The evolution of data center storage architecture
A comprehensive collection of articles, videos and more, hand-picked by our editors
Storage services are a key part of any infrastructure, especially a converged architecture. Many of the bundled...
solutions use a traditional shared storage system for the storage part of the architecture. That requires inclusion of a storage network, but the complexity of a storage network is greatly reduced because of the pre-integration work done by the vendor.
Most of the integrated and all of the software-only converged systems run the storage services as part of the compute tier. The storage software aggregates the capacity within each node, which has the advantage of eliminating the cost and complexity of an additional storage controller. And these systems can use server-class storage media instead of enterprise-class hard disks and flash storage. Those two features combine to greatly reduce costs.
There are some issues to be aware of when storage services are run within the compute tier. These services typically run within a virtual machine (VM) construct, which means their level of activity could adversely impact other VMs within the cluster. A spike in I/O demand on a virtualized SQL Server application, for example, could cause a spike on the VMs running the storage software, which could result in contention on the I/O bus. Because each node provides storage, compute and storage I/O, some of the I/O issues should be mitigated, but there's still a legitimate concern about predictable performance.
This concern may be exacerbated by the fact that most integrated or software-only converged systems cannot leverage shared storage at all. In other words, data centers that are concerned about this lack of predictability have a limited ability to address it by standing up a dedicated converged storage silo. If predictable performance is a concern, IT planners would be well advised to look for a solution that can set up a dedicated storage tier and a converged storage tier.
How is data dispersed for sharing and RAID protection?
To support features like live migration, VMs require multiple hosts to have access to the same virtual disks. And, of course, VMs must be protected from a drive failure.
Again, since most bundled solutions use a traditional shared array, there's little concern about data protection. The incorporated arrays are typically enterprise-class and are built on RAID-based data protection.
Bundled and integrated solutions tend to take a different approach. They're tuned for their storage software, which typically runs in a scale-out fashion across the compute tier. It may take one of two forms. The first is a replication model where each VM is replicated in real time to one or two additional nodes. Most IT planners tend to choose three-way replication so that they're still in a protected state in the event of a node failure.

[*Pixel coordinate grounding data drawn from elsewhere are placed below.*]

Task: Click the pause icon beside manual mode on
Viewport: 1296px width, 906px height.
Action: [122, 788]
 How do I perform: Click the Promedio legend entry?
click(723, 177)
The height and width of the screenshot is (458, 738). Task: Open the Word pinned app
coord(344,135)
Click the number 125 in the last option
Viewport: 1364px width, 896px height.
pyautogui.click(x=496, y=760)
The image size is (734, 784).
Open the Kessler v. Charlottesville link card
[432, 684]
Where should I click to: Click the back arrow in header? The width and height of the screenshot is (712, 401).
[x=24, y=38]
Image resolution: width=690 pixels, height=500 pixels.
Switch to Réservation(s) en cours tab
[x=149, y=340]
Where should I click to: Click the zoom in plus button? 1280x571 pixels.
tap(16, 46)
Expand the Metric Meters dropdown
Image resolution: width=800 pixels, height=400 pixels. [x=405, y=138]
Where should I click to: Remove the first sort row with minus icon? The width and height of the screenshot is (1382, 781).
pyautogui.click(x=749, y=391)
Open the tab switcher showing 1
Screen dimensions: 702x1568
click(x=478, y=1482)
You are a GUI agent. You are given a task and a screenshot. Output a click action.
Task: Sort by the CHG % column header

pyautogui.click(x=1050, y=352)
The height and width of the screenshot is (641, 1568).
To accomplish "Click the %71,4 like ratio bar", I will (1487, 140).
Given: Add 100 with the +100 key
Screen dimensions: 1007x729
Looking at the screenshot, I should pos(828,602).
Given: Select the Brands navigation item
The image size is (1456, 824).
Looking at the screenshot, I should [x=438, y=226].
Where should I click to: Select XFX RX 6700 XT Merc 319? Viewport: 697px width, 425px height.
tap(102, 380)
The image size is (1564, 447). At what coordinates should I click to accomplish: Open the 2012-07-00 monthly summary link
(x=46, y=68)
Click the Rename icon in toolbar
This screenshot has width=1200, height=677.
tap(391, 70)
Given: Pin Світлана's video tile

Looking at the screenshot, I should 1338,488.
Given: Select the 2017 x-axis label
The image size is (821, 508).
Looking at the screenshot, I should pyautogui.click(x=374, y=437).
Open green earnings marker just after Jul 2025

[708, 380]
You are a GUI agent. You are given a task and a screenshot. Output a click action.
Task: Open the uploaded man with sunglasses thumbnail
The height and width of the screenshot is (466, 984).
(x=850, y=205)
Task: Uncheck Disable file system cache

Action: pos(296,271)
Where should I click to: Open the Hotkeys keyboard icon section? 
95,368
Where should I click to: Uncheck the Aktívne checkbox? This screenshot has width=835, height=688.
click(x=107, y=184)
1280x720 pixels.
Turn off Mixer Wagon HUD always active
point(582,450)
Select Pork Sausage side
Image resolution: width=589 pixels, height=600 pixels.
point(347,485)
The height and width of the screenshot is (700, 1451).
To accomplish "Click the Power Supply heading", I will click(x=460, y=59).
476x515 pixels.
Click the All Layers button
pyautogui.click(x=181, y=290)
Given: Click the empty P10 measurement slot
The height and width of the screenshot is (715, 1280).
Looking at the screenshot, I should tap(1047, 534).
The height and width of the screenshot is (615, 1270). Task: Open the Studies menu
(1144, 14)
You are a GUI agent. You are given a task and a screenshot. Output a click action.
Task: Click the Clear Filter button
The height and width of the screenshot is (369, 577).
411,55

While replication is a simple and efficient technique, IT planners need to be aware that capacity consumption will increase by 3x under this model. Each write also is magnified by a factor of three, so it's critical that the network interconnecting these nodes be highly tuned.
Another option is to use a technique like erasure coding to protect data. Erasure coding requires less capacity overhead than replication, typically 30% vs. 3x. And because the size of the I/O is so small, it should perform better when writing data and when it's in a rebuild state. It does have the downside that usually every node has to be involved in every I/O operation, both reads and writes.
A final consideration relates to how the converged architecture delivers performance. For the bundled approaches, performance is via a shared storage device, so it's critical to ensure the storage network is properly configured and tuned.
Integrated or software-based converged infrastructures should have an advantage when it comes to performance. Since these systems run the storage software in the compute tier, storage I/O access -- particularly reads -- should be greatly increased. But how that plays out in reality is largely dependent on how the software is architected. If there is intelligence behind the placement of data, the software can be designed to ensure that each VM has a local copy of its data. This should be especially easy for systems that use replication for data protection, but it may not be possible for systems that use erasure coding.
About the author:
George Crump is president of Storage Switzerland, an IT analyst firm focused on storage and virtualization.
Which converged system best fits your computing environment?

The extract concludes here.